Commissioners ponder 30 x 30 opposition

Tuesday, April 27, 2021

McCOOK, Neb. — President Biden’s proposal to have 30% of U.S. land and water under federal protection by 2030 is proving unpopular throughout the 3rd district and Red Willow County is likely to join the opposition.

Eric Kamler of U.S. Rep. Adrian Smith’s office told commissioners via telephone Monday that details of the proposal are still being hashed out, but Smith is optimistic that Conservation Reserve Program acres can be counted toward the 30% goal.

“But overall the congressman is still concerned that this is federal overreach and we are demanding to find out more information from the Department of Interior,” he said. He noted that a 90-day comment period would be required after plans are firmed up.

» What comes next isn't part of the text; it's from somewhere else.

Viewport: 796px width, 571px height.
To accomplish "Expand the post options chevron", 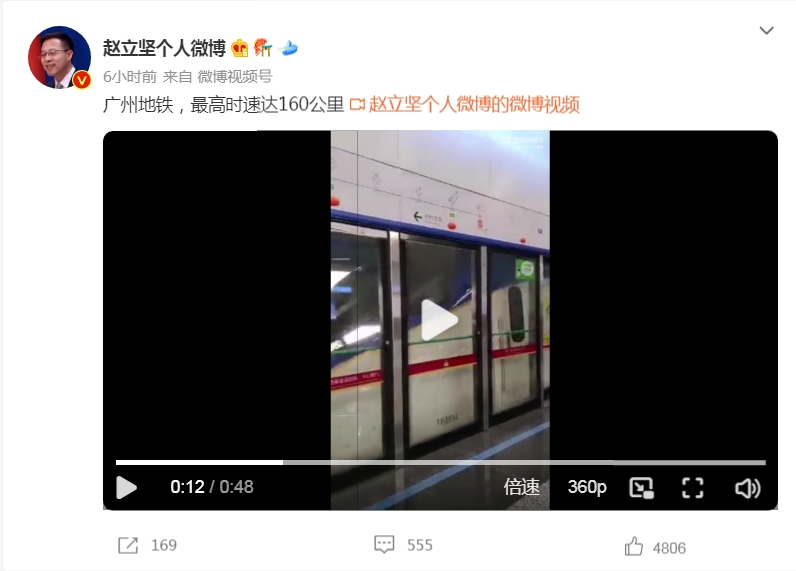I will click(x=766, y=30).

“So nothing’s going to happen overnight, but it’s still a very high concern that we’re keeping a close watch on.”

Dale Cotton of the McCook Army Air Base Historical Society, however, urged commissioners to go slow on a decision, saying it could offer tourism benefits, the same argument offered in support of the separate National Heritage Area proposal. Earlier, during the citizen’s comment period of the meeting, he asked commissioners to consider offering a public transportation service, similar to ones in Frontier and Hayes counties, a service that could also boost tourism, he said.

Chairman Earl McNutt and the other two commissioners expressed skepticism, however, and planned to offer a chance, on an upcoming agenda, for more members of the public to provide input before Red Willow County takes an official stand on 30x30. “I feel the negatives outweigh the positives” of instituting another government program, Commissioner Randy Dean said.

Kamler, who farms near Geneva as well as working for Congressman Smith, said this was the 12th county commission he had met with this month, and almost all of them have considered or passed resolutions in opposition to the 30x30 plan.

McNutt said the 30x30 opposition reminded him of the drive for Nebraska counties to pass resolutions declaring themselves 2nd Amendment sanctuary counties, a step Red Willow County took in March. Meanwhile, Gov. Pete Ricketts declared the entire state as a 2nd Amendment sanctuary state, and McNutt wondered whether Ricketts might do the same to oppose the 30x30 proposal.

In other business, the board:

— Locked in a price of $2.53 a gallon for oil used in paving, from Asphalt and Fuel Supply. David Blau of Miller & Associates said asphalt paving projects would cost about $16,600 per mile, with the county traditionally doing about 10 miles a year. Bids have not yet gone out for this year’s planned projects, one north of Indianola and another south of McCook, and the county wants a recommendation regarding repaving, patching or removing asphalt for a stretch of road south of Indianola.

— Commissioners agreed to a $95,362 contract with Control Masters of Omaha for new cameras and security equipment for the county jail. The company is allowing the county to spread the payments out over three fiscal years, with the final payment Sept. 30, 2022. The contract is separate from a plan being developed by Chief Deputy Joe Koetter to install security cameras in the courthouse.

— Approved a county roadway occupancy permit for Great Plains Communications, which plans to install fiber optic lines.